--- start Source text ---
# FBref Player Report Scraper

*This is a scraper for extracting the data from FBref's player scouting reports. The goal is to scrape the three columns of the full scouting report: Stats (the column with the names of each metric), Per 90 Values, and Percentiles.*

In [1]:
import requests
from bs4 import BeautifulSoup
import csv
import pandas as pd

In [2]:
url = 'https://fbref.com/en/players/507c7bdf/scout/365_m1/Bruno-Fernandes-Scouting-Report'
page = requests.get(url)
page

<Response [200]>

In [3]:
pip install lxml

Note: you may need to restart the kernel to use updated packages.


In [4]:
soup = BeautifulSoup(page.text,'lxml')

In [5]:
for table in soup.find_all('table'):
  print(table.get('class'))

['stats_table', 'sortable', 'suppress_partial', 'suppress_share', 'suppress_link']
['stats_table', 'sortable', 'suppress_partial', 'suppress_share', 'suppress_link']
['stats_table', 'sortable', 'min_width', 'suppress_glossary', 'suppress_partial', 'suppress_share', 'suppress_link']
['stats_table', 'sortable', 'min_width', 'suppress_glossary', 'suppress_partial', 'suppress_share', 'suppress_link']
['stats_table', 'sortable', 'suppress_partial', 'suppress_share', 'suppress_link']
['stats_table', 'sortable', 'suppress_partial', 'suppress_share', 'suppress_link']


In [6]:
table = soup.find('table', id="scout_full_AM")

About the table id: 
- it's for the full scouting report ("scout_full_XX"), not the summary one, which is "scout_summary_XX"
- the 'XX' is for the position (group): "GK" for goalkeepers, "CB" for centre-backs, "FB" for full-backs, "MF" for midfielders, "AM" for att. midfielders/wingers, "FW" for centre forwards/strikers/etc.

In [7]:
headers = table.find('thead')

In [8]:
headers

<thead> <tr class="over_header"> <th aria-label="" class="over_header center group_start" colspan="3" data-stat="header_standard">Standard Stats</th> </tr> <tr> <th aria-label="Statistic" class="poptip center" data-over-header="Standard Stats" data-stat="statistic" data-tip="Hover over stat name for glossary definition" scope="col">Statistic</th> <th aria-label="Per 90" class="poptip center" data-over-header="Standard Stats" data-stat="per90" data-tip="Stats are listed in values per 90 minutes played or as percentages" scope="col">Per 90</th> <th aria-label="Percentile" class="poptip center" data-over-header="Standard Stats" data-stat="percentile" scope="col">Percentile</th> </tr> </thead>

In [9]:
data_rows = table.find('tbody')
--- end Source text ---
**Exercise A**
In the records, update the lines between the one holding "Select the LSU" and the one holding "click(x=1334, y=256)", inclusive, so that "Red Eye Correction" becomes "Red-Eye Removal" and nothing else changes.
--- start The input ---
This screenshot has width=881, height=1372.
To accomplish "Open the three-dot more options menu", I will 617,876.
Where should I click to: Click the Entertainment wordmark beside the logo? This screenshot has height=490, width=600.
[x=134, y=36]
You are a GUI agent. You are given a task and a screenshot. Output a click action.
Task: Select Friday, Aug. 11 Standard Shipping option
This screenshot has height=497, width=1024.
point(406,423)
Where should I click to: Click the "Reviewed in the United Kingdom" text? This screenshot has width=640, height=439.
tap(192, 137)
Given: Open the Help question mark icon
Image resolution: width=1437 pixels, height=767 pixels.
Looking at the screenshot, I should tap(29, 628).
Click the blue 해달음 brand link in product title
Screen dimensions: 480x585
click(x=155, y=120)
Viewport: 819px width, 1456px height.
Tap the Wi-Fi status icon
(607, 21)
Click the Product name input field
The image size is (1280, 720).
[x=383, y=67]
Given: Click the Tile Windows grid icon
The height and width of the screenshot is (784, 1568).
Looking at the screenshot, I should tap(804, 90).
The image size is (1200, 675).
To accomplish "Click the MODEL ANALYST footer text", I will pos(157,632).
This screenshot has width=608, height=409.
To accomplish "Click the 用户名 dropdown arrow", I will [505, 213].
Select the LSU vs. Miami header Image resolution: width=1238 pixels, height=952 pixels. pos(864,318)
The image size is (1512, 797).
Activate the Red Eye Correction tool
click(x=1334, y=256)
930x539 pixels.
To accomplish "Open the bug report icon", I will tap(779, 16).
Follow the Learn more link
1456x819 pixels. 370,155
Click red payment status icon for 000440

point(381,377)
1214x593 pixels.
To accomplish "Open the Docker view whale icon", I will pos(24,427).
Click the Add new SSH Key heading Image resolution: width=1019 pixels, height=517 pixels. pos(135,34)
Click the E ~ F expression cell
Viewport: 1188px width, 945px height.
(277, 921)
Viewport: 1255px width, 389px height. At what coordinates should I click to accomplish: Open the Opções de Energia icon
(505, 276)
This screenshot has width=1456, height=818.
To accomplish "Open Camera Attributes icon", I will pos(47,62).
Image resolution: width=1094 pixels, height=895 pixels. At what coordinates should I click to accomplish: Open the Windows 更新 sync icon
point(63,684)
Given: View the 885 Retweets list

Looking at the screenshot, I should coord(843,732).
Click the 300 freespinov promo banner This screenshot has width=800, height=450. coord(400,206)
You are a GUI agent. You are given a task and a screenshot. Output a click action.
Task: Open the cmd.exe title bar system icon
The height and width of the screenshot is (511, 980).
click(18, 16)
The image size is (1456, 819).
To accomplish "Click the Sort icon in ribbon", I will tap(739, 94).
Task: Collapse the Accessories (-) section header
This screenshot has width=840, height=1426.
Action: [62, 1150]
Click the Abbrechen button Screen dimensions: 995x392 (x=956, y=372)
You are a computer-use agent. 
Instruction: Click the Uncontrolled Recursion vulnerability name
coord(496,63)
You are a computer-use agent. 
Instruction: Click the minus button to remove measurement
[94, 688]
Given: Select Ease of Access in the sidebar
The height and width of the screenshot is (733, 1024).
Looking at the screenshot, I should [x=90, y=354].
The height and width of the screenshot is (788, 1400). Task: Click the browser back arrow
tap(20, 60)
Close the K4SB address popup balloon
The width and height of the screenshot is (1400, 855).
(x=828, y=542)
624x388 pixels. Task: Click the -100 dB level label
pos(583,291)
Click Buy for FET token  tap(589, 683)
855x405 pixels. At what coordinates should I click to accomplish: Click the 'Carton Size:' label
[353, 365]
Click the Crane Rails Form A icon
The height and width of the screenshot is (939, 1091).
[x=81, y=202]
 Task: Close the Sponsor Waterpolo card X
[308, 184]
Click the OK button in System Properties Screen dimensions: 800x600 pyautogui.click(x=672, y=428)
--- end The input ---
**Exercise B**
Quote the FBref scraper notebook word for word between "<Response [200]>" and "print(table.get('class'))", inclusive.

**Answer A**
Select the LSU vs. Miami header Image resolution: width=1238 pixels, height=952 pixels. pos(864,318)
The image size is (1512, 797).
Activate the Red-Eye Removal tool
click(x=1334, y=256)

**Answer B**
<Response [200]>

In [3]:
pip install lxml

Note: you may need to restart the kernel to use updated packages.


In [4]:
soup = BeautifulSoup(page.text,'lxml')

In [5]:
for table in soup.find_all('table'):
  print(table.get('class'))